Proof: Let [math]C_i[/math] denote a random chain from [math]0^{|Y_i|}[/math] up to [math]1^{|Y_i|}[/math], thought of as residing in the coordinates [math]Y_i[/math], with the [math]d[/math] chains chosen independently. Also, let [math]s_i, t_i[/math] denote independent Binomial</math>(|Y_i|, 1/2)</math> random variables, [math]i \in [d][/math]. Note that [math]C_i(s_i)[/math] and [math]C_i(t_i)[/math] are (dependent) uniform random strings in [math]\{0,1\}^{Y_i}[/math]. We write, say,

[math](C_1(s_1), C_2(t_2), C_3(t_3), \dots, C_d(s_d)) [/math] (2)

for the string in [math]\{0,1\}^n[/math] formed by putting [math]C_1(s_1)[/math] into the [math]Y_1[/math] coordinates, [math]C_2(t_2)[/math] into the [math]Y_2[/math] coordinates, etc. Note that each string of this form is also uniformly random, since the chains are independent.

If all [math]2^d[/math] strings of the form in (2) are simultaneously in [math]A[/math] then we have a [math]d[/math]-dimensional subspace inside [math]A[/math] with wildcard sets that are \emph{subsets} of [math]Y_1, \dots, Y_d[/math]. All [math]d[/math] dimensions are nondegenerate iff [math]s_i \neq t_i[/math] for all [math]i[/math]. Since [math]s_i[/math] and [math]t_i[/math] are independent Binomial[math](|Y_i|, 1/2)[/math]'s with [math]|Y_i| \geq r[/math], we have

[math]\Pr[s_i = t_i] \leq \frac{1}{\sqrt{\pi r}}.[/math]

Thus to complete the proof, it suffices to show that with probability at least [math]\delta^{2^d}[/math], all [math]2^d[/math] strings of the form in (2) are in [math]A[/math].

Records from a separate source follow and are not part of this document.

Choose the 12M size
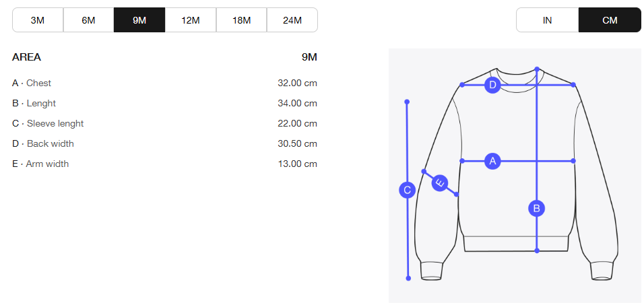The image size is (644, 307). [190, 20]
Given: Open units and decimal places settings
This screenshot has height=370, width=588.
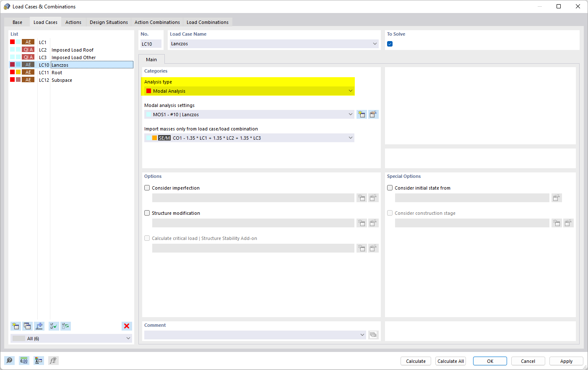Looking at the screenshot, I should tap(24, 360).
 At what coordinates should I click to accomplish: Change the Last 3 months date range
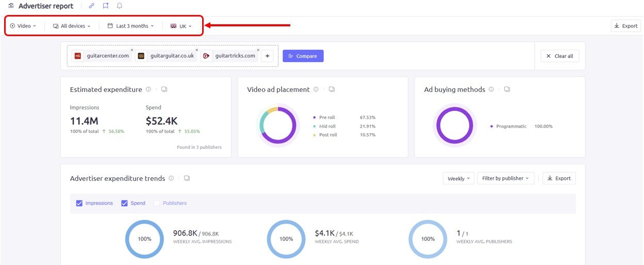(x=131, y=26)
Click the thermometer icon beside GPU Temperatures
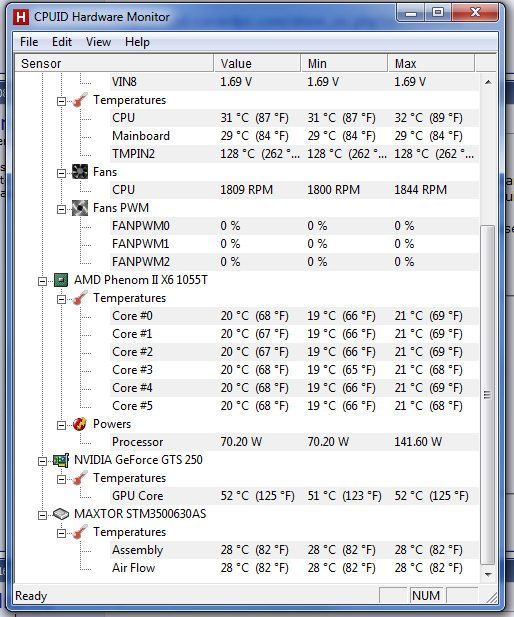 pos(80,478)
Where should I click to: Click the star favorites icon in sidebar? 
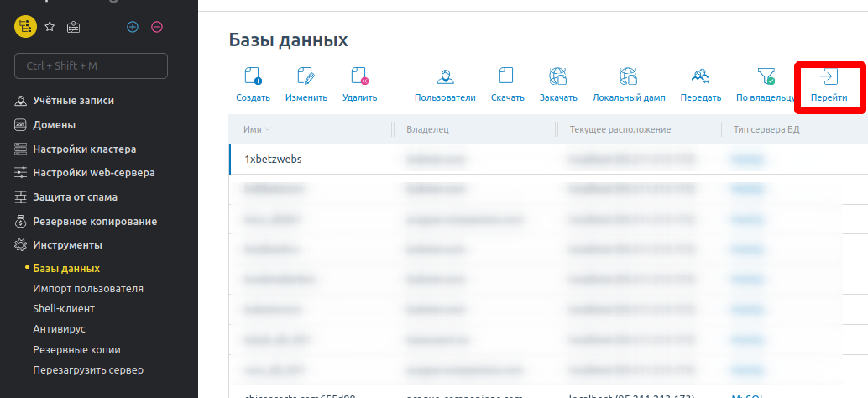[50, 27]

This is easy: writing [math]f[/math] for the indicator of [math]A[/math], the probability is

[math]\mathbf{E}_{C_1, \dots, C_d} \left[\mathbf{E}_{s_1, \dots, t_d}[f(C_1(s_1), \dots, C_d(s_d)) \cdots f(C_1(t_1), \dots, C_d(t_d))]\right].[/math]

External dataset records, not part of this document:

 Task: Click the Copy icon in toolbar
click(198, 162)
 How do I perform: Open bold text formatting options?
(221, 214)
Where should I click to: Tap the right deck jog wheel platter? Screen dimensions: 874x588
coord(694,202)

Since [math]s_1, \dots, t_d[/math] are independent, the inside expectation-of-a-product can be changed to a product of expectations. But for fixed [math]C_1, \dots, C_d[/math], each string of the form in (2) has the same distribution. Hence the above equals

[math]\mathbf{E}_{C_1, \dots, C_d} \left[\mathbf{E}_{s_1, \dots, s_d}[f(C_1(s_1), \dots, C_d(s_d))]^{2^d}\right].[/math]

By Jensen (or repeated Cauchy-Schwarz), this is at least

[math]\left(\mathbf{E}_{C_1, \dots, C_d} \mathbf{E}_{s_1, \dots, s_d}[f(C_1(s_1), \dots, C_d(s_d))]\right)^{2^d}.[/math]

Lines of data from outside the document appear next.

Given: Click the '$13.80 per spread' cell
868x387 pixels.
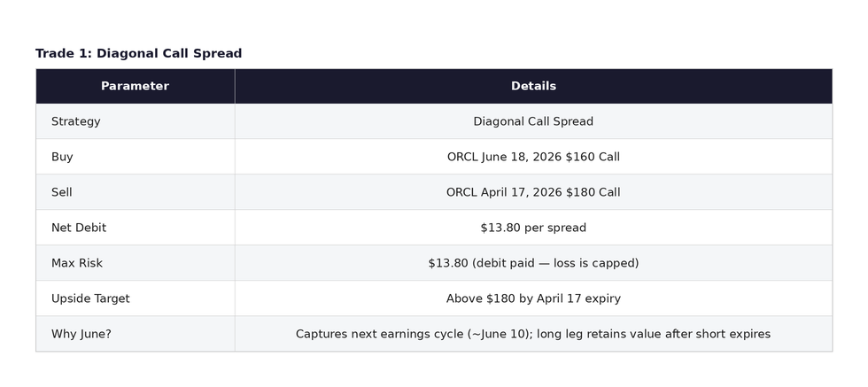Looking at the screenshot, I should pyautogui.click(x=533, y=228).
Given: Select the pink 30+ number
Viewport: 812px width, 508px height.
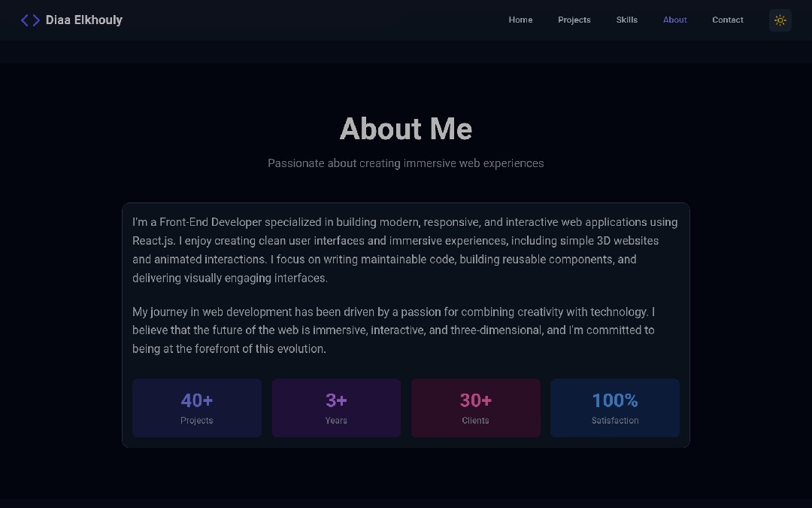Looking at the screenshot, I should [x=475, y=400].
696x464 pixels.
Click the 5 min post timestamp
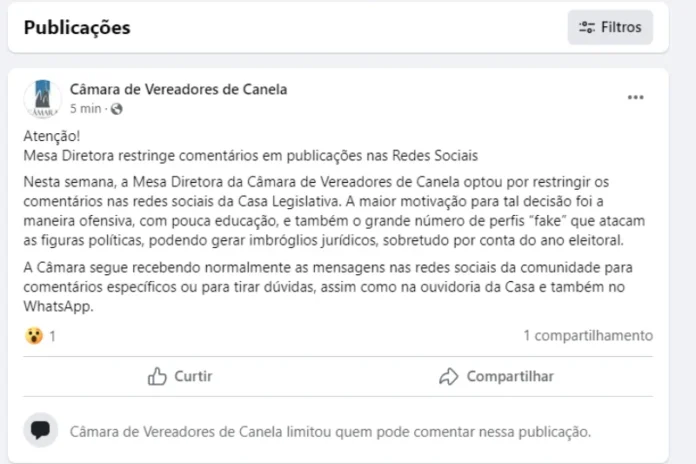pos(85,109)
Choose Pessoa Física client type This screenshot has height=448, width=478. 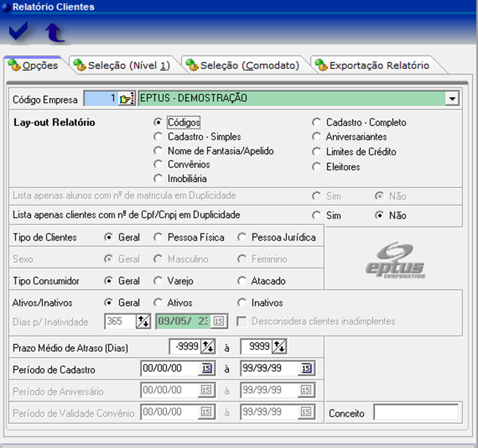[158, 237]
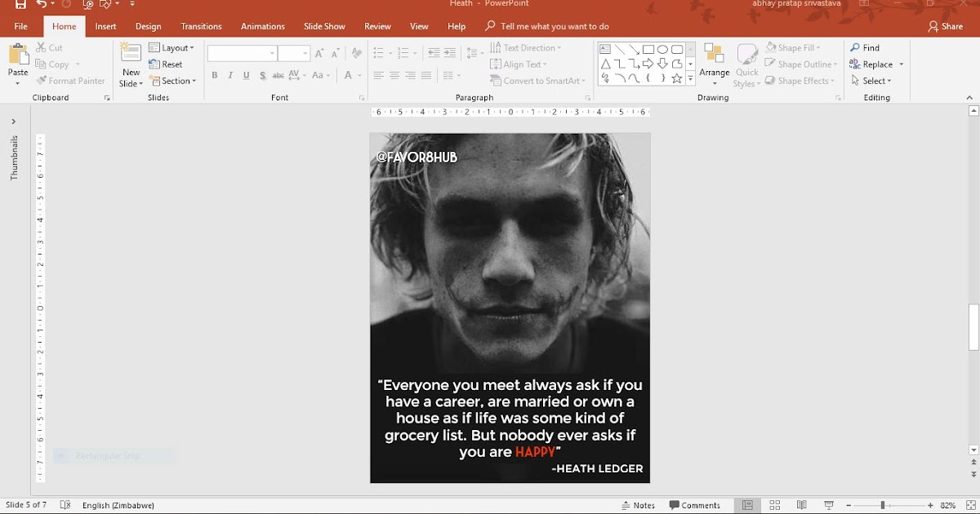Viewport: 980px width, 514px height.
Task: Select the arrow shape in the Drawing gallery
Action: point(635,49)
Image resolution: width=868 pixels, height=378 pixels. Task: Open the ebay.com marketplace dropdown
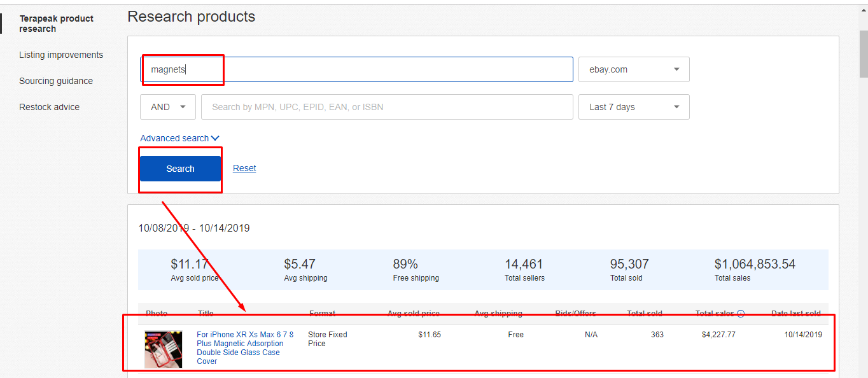(633, 69)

But this is just [math]\delta^{2^d}[/math], since [math](C_1(s_1), \dots, C_d(s_d))[/math] is uniformly distributed. []


As an aside: Corollary 2: If [math]A \subseteq [n][/math] has density [math]\Omega(1)[/math], then [math]A[/math] contains a nondegenerate combinatorial subspace of dimension at least [math]\log_2 \log n - O(1)[/math].


If we are willing to sacrifice significantly more probability, we can find a [math]d[/math]-dimensional subspace randomly.

Corollary 3: In the setting of Proposition 1, assume [math]\delta \lt 2/3[/math] and

[math] r \geq \exp(4 \ln(1/\delta) 2^d). [/math] (3)

Suppose we choose a random nondegenerate [math]d[/math]-dimensional subspace of [math][n][/math] with wildcard sets [math]Z_i \subseteq Y_i[/math]. By this we mean choosing, independently for each [math]i[/math], a random combinatorial line within [math]\{0,1\}^{Y_i}[/math], uniformly from the [math]3^r - 1[/math] possibilities. Then this subspace is entirely contained within [math]A[/math] with probability at least [math]3^{-dr}[/math].


This follows immediately from Proposition~\ref{prop:1}: having [math]r[/math] as in (3) achieves (1), hence the desired nondengenerate combinatorial subspace exists and we pick it with probability [math]1/(3^r-1)^d[/math].


We can further conclude: Corollary 4: Let [math]A \subseteq \{0,1\}^n[/math] have density [math]\delta \lt 2/3[/math] and let [math]Y_1, \dots, Y_d[/math] be disjoint subsets of [math][n][/math] with each [math]|Y_i| \geq r[/math],

[math] r \geq \exp(4 \ln(1/\delta) 2^d). [/math]

Choose a nondegenerate combinatorial subspace at random by picking uniformly nondegenerate combinatorial lines in each of [math]Y_1, \dots, Y_d[/math], and filling in the remaining coordinates outside of the [math]Y_i[/math]'s uniformly at random. Then with probability at least [math]\exp(-r^{O(1)})[/math], this combinatorial subspace is entirely contained within [math]A[/math].


This follows because for a random choice of the coordinates outside the [math]Y_i[/math]'s, there is a [math]\delta/2[/math] chance that [math]A[/math] has density at least [math]\delta/2[/math] over the [math]Y[/math] coordinates. We then apply the previous corollary, noting that [math]\exp(-r^{O(1)}) \ll (\delta/2)3^{-dr}[/math], even with [math]\delta[/math] replaced by [math]\delta/2[/math] in the lower bound demanded of [math]r[/math].


Strong version

An alternative argument deduces the multidimensional Sperner theorem from the density Hales-Jewett theorem. We can think of [math][2]^n[/math] as [math][2^k]^{n/k}.[/math] If we do so and apply DHJ(2^k) and translate back to [math][2]^n,[/math] then we find that we have produced a k-dimensional combinatorial subspace. This is obviously a much more sophisticated proof, since DHJ(2^k) is a very hard result, but it gives more information, since the wildcard sets turn out to have the same size. A sign that this strong version is genuinely strong is that it implies Szemerédi's theorem. For instance, suppose you take as your set [math]\mathcal{A}[/math] the set of all sequences such that the number of 0s plus the number of 1s in even places plus twice the number of 1s in odd places belongs to some dense set in [math][3n].[/math] Then if you have a 2D subspace with both wildcard sets of size d, one wildcard set consisting of odd numbers and the other of even numbers (which this proof gives), then this implies that in your dense set of integers you can find four integers of the form a, a+d, a+2d, a+d+2d, which is an arithmetic progression of length 4.

Further remarks

The k=3 generalisation of the LYM inequality is the hyper-optimistic conjecture.

Sperner's theorem is also related to the Kruskal-Katona theorem.